Is there any mistake in my code that I can’t see?
glm = FirstLevelModel(
t_r=t_r,
hrf_model='glover',
drift_model='cosine',
#high_pass=0.01,
high_pass=0.008,
mask_img = fmri_mask, #nifti image
smoothing_fwhm=3.5,
noise_model='ar1',
standardize=False,
minimize_memory=False)
#fist level model
#events and confounds clean are data frames
glm = glm.fit(fmri_img, events=events, confounds=confounds_clean)
design_matrix = glm.design_matrices_[0]
#plot
ax = plot_design_matrix(design_matrix.iloc[:,0:10])

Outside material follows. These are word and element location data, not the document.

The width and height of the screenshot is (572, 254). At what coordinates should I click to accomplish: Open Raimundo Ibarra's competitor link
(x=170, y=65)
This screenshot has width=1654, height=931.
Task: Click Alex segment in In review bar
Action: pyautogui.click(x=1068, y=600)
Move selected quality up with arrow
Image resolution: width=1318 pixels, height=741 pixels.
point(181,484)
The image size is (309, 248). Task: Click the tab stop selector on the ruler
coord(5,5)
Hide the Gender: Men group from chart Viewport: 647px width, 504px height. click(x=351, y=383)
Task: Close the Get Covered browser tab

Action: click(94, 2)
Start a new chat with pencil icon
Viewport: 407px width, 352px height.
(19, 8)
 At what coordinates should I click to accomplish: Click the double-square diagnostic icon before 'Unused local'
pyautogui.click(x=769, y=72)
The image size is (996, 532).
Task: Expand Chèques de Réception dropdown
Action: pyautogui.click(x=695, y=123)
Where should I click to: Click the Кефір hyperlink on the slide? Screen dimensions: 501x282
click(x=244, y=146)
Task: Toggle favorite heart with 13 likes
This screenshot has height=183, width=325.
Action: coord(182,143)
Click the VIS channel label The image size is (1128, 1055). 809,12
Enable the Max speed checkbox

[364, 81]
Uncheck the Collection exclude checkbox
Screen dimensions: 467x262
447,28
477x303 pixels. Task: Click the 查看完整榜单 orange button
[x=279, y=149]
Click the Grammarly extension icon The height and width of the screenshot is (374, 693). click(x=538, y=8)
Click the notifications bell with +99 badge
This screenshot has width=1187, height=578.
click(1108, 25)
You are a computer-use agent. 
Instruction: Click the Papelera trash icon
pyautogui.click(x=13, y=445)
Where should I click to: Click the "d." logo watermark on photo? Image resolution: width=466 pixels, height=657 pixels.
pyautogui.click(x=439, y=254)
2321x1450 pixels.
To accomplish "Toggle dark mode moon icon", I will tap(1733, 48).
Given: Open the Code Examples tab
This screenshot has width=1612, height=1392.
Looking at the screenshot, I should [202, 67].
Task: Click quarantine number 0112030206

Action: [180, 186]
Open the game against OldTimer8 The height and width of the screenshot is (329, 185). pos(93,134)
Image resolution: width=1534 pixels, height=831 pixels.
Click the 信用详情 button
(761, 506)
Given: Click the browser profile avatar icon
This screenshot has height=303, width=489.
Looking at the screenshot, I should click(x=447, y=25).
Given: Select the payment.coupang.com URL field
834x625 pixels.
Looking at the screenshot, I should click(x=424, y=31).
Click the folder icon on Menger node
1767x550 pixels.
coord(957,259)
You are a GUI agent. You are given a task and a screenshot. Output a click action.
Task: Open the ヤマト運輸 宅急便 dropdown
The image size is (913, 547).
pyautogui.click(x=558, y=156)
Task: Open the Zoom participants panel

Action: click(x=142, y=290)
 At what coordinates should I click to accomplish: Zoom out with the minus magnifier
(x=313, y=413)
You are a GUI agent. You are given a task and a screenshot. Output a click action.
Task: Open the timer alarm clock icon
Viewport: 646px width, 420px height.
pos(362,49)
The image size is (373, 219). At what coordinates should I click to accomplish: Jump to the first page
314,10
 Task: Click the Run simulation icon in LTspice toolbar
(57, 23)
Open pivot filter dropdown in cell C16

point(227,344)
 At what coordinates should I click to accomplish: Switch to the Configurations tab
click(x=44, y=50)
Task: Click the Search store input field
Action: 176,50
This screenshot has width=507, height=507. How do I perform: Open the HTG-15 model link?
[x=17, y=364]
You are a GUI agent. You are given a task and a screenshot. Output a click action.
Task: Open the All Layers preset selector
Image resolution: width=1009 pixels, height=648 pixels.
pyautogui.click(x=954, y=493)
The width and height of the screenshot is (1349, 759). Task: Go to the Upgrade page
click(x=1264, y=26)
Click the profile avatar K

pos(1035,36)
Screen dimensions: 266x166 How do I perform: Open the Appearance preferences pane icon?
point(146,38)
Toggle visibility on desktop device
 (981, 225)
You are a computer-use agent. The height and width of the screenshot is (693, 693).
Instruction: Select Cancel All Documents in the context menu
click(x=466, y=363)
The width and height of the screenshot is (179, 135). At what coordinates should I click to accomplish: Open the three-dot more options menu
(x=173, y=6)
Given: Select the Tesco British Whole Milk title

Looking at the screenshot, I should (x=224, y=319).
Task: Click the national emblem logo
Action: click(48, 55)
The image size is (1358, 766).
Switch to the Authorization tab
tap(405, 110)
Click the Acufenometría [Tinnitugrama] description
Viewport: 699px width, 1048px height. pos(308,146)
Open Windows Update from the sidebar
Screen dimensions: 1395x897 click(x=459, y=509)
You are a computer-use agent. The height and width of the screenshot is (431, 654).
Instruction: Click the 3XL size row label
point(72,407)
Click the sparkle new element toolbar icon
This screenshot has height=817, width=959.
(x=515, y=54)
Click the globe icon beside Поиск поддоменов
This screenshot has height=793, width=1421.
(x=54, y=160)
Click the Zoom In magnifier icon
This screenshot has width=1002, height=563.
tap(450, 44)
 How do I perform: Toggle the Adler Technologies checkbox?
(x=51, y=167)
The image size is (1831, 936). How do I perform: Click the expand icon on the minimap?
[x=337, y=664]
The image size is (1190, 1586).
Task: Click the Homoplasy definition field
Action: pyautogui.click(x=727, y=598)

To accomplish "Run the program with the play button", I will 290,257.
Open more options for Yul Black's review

ax.get_images()[0].set_clim(0, 0.2)
#r`2: returns a list, take the first element, because we only have one run
r2_img = glm.r_square[0]
plotting.plot_stat_map(r2_img, threshold=0.2)
resids = glm.residuals[0]
n_columns = len(design_matrix.columns)
#10 contrasts
contrasts = {'0back-1back': np.pad([1, -1, 0, 0, 0], (0,n_columns-5)),
'0back-2back': np.pad([1, 0, -1, 0, 0], (0,n_columns-5)),
'0back-3back': np.pad([1, 0, 0, -1, 0], (0,n_columns-5)),
'0back-fix': np.pad([1, 0, 0, 0, -1], (0,n_columns-5)),
'1back-2back': np.pad([0, 1, -1, 0, 0], (0,n_columns-5)),
'1back-4back': np.pad([0, 1, 0, -1, 0], (0,n_columns-5)),
'1back-fix': np.pad([0, 1, 0, 0, -1], (0,n_columns-5)),
'2back-4back': np.pad([0, 0, 1, -1, 0], (0,n_columns-5)),
'2back-fix': np.pad([0, 0, 1, 0, -1], (0,n_columns-5)),
'4back-fix': np.pad([0, 0, 0, 1, -1], (0,n_columns-5))
}
for index, (contrast_id, contrast_val) in enumerate(contrasts.items()):
print('Contrast % 2i out of %i: %s' % (index + 1, len(contrasts), contrast_id))
# estimate the contasts
# note that the model implictly computes a fixed effect across the two sessions
#or here z_map = fmri_glm
z_map = glm.compute_contrast(contrast_val, output_type='z_score')
plotting.plot_stat_map(z_map)
I would appreciate any help or suggestions!